The Terrain of Possibilities
(EMF)
Bill Alves

The influence of Bill Alves studies show up in the cyclic patterns in his compositions. In Redundant I, highly manipulated samples of soprano Eve Vazana’s voice rotate past the listener and return. Bending Space has a highly ritualistic meditative quality a beautiful timeless moment. The composition The Terrain of Possibilities uses just intonation tuned samples of various Indonesian metal instruments, Korean chimes, piano, various percussion instruments and voice for a rhythmically driving work full of drama. Other musical influences are present too. Spectral Motion was inspired by the polyrhythms of West African drumming ensembles while the techniques of English change ringing informed Redundant I,.

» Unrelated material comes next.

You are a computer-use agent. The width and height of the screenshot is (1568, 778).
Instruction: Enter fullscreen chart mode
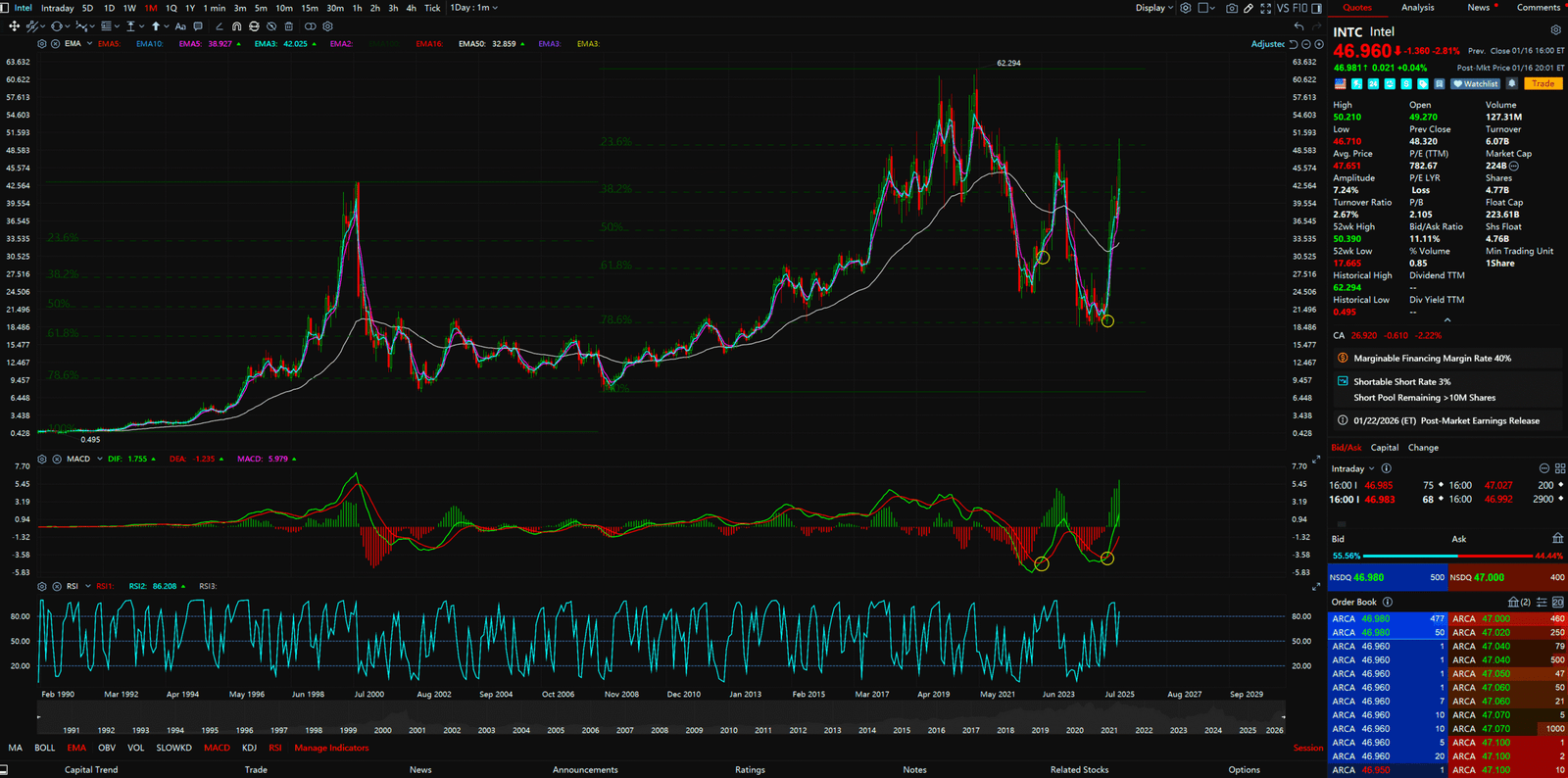coord(1265,8)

Time Auscultations as well as the other remaining tacks on the album move forward with the drive of gamelan while displaying Alves command of timbre: with the exception of The Question Mark’s Black Ink where Vicki Ray, piano and Mark Nicolay, percussion perform with tape, all of the works on the album were realized on the Synclavier II computer music system. The samples seem to be optimized for the tunings. Very much an electronic music album as well as being influenced by gamelan: a beautifully fascinating CD.

Fields Amaze
(Silent Treatment)
Patrick Grant

Patrick Grant’s time in the east manifests itself in an amazingly relentless clock-like drive. Unlike the Alves cd, the Grant album is entirely acoustic. On the first track Fields Amaze Grant’s piano, percussion and gamelan is assisted by Barbara Benary on gamelan and David Simmon’s percussion. This composition – a well as the rest of the cd – rocks – in the sense that the dynamics are relatively flat and the timing is solid. A Visible Track of Turbulence seems to draw on early 20th century Euro-American chamber music with it’s instrumentation of flute, clarinet and piano – and of course stylistically too. Relative Segments for flute, clarinet, viola, cello, piano and keyboards reinforces the impression that Steve Reich and Phillip Glass also seem to be an influence. In Everything Distinct; Everything The Same piano, percussion and gamelan show an obvious debt to the Indonesian metal instrument ensemble. This cd is also stunning.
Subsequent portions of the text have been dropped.